It's especially helpful if I get to play memorable and bizarre roles. Think The Mad Hatter, or the transvestite from Rocky Horror Picture Show. In any case, I think my best bet for socialization is to push my talents and develop them as far as they can go. I'm going to start reading more plays, putting myself out there for more auditions, and refine my craft until I can win the hearts of a large room full of people.


----------



## Moment of Clarity (Nov 3, 2011)

CrimsonTrigger said:


> There is a play coming up that I am going to audition for. If I get in, I'll be able to show off my acting talents. That seems to be the only best strength I have when it comes to socialization, and in fact, it has made people more willing to talk to me. Outside of acting, people see little of what I am capable of, but in a play, that suddenly melts away and I turn into a different person.
> 
> It's especially helpful if I get to play memorable and bizarre roles. Think The Mad Hatter, or the transvestite from Rocky Horror Picture Show. In any case, I think my best bet for socialization is to push my talents and develop them as far as they can go. I'm going to start reading more plays, putting myself out there for more auditions, and refine my craft until I can win the hearts of a large room full of people.

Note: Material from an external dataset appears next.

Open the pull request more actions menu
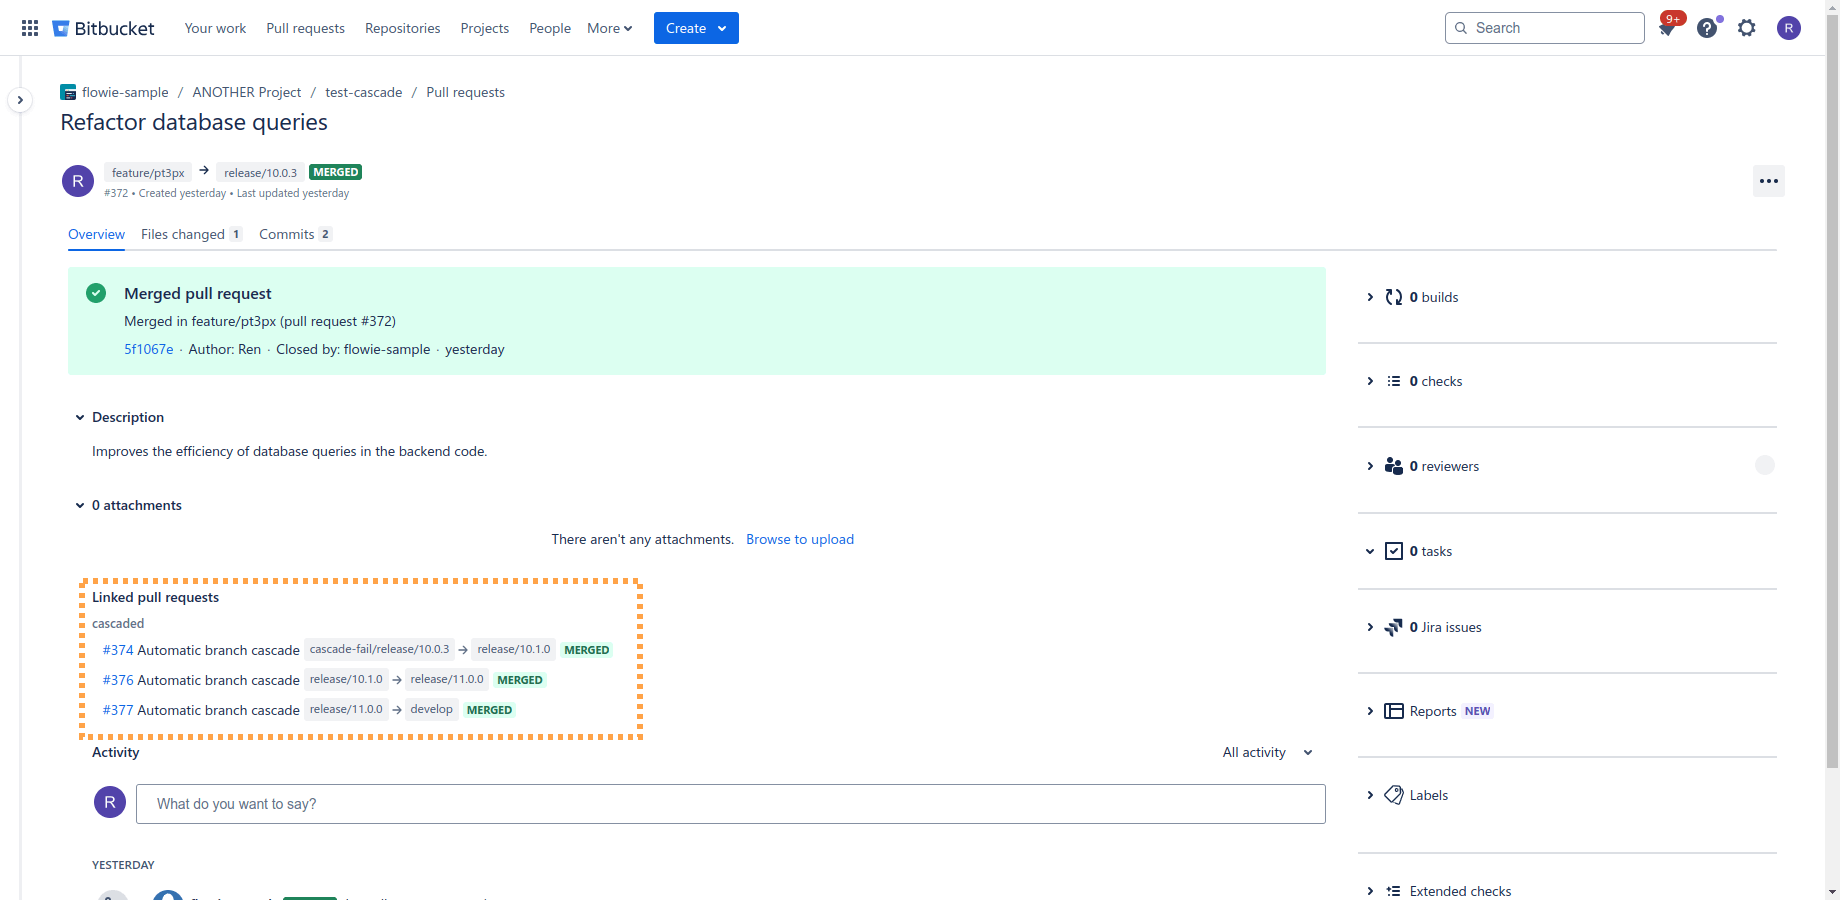(1768, 181)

How are you finding the acting classes? It doesn't sound like like it's giving you too much trouble. I'm really curious because I feel like I can't really express myself at all. I'm really really reserved when I probably shouldn't be. To me acting seems like a frighting but beneficial way to help with that.


----------



## cole phelps (Jun 24, 2012)

Rossy said:


> You will be lucky not many nice girls around.


Aint that the truth


----------



## CrimsonTrigger (Jun 28, 2011)

Moment of Clarity said:


> How are you finding the acting classes? It doesn't sound like like it's giving you too much trouble. I'm really curious because I feel like I can't really express myself at all. I'm really really reserved when I probably shouldn't be. To me acting seems like a frighting but beneficial way to help with that.

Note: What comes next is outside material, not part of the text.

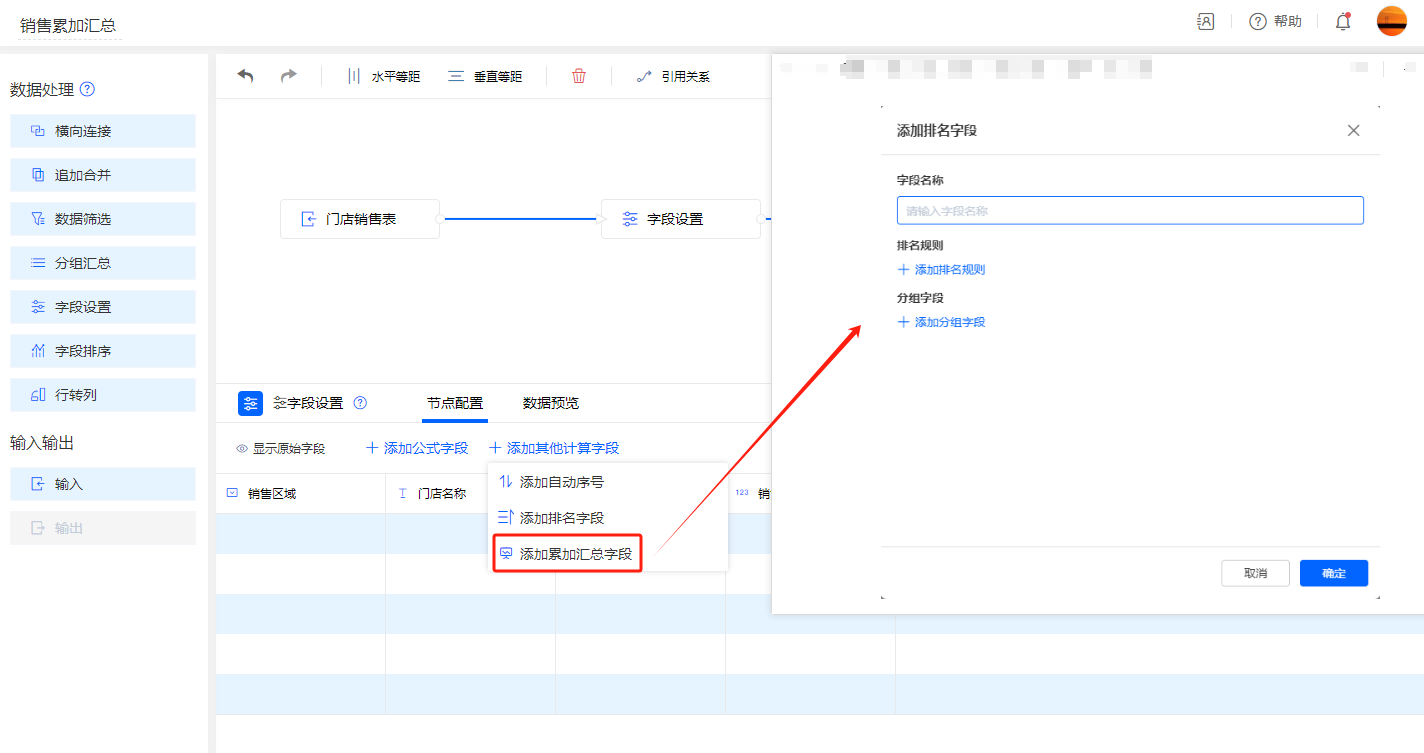Viewport: 1424px width, 753px height.
Task: Select the 门店销售表 node on canvas
Action: [x=360, y=219]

Acting classes can be both a good thing and a bad thing for me. It's definitely good to find an outlet for me to express myself, but I definitely felt like depression has held me back from it more than anxiety has. There are times where we have to choose pieces to present, and instead of choosing something that's actually meaningful to me, I just pick up whatever I can find. It's a huge procrastination issue for me.

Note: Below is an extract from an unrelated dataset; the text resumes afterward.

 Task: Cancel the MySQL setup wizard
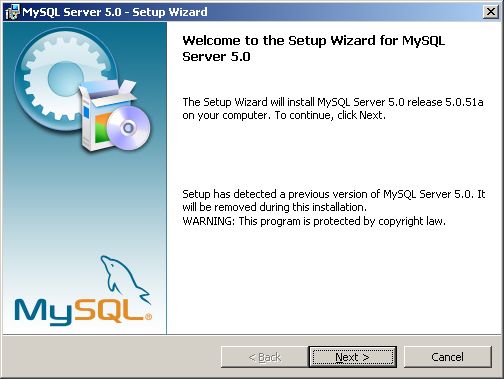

It can be especially more difficult if I have to do group work because often, they really don't care at all, which rubs off on me. I just find that acting has been one of the best ways I've had to express myself. Not everyone is good at doing so, but we all have unique ways of expressing ourselves. We just have to find them.


----------



## Rostenkowski (Dec 22, 2012)

Crimson, Good Luck brother, literally anything can be achieved and if your starting to feel your back is against the wall, that's even better! I see your 21, you may think you have wasted too much time compared to your contemporaries when it comes to females. I felt the same way at your age, but trust me, you haven't! You're right, there are a lot of pretty women out there, and why shouldn't you be with them, your no worse and probably a little better than most of the guys they go out with. So go out and do it. I met my wife at 25 and she is a beautiful very well adjusted woman who I love dearly, at 22 I feared I was hopeless in the female department, but I didn't give up. I believe a good woman in a man's life is a very crucial protective factor in overcoming adversity. And trust me, even though we've been given a major cross with this anxiety issue, there are much much worse things in the world. 

Keep it up man!!!


----------



## CrimsonTrigger (Jun 28, 2011)

Rostenkowski said:


> Crimson, Good Luck brother, literally anything can be achieved and if your starting to feel your back is against the wall, that's even better! I see your 21, you may think you have wasted too much time compared to your contemporaries when it comes to females. I felt the same way at your age, but trust me, you haven't! You're right, there are a lot of pretty women out there, and why shouldn't you be with them, your no worse and probably a little better than most of the guys they go out with. So go out and do it. I met my wife at 25 and she is a beautiful very well adjusted woman who I love dearly, at 22 I feared I was hopeless in the female department, but I didn't give up. I believe a good woman in a man's life is a very crucial protective factor in overcoming adversity. And trust me, even though we've been given a major cross with this anxiety issue, there are much much worse things in the world.
> 
> Keep it up man!!!


Thanks a lot for the words of encouragement! I've really learned a lot of things since I realized that I had social anxiety, and I just continue to keep improving bit by bit each day. I definitely want to go out there and find my dream girl, and I don't want to hold back anymore.


----------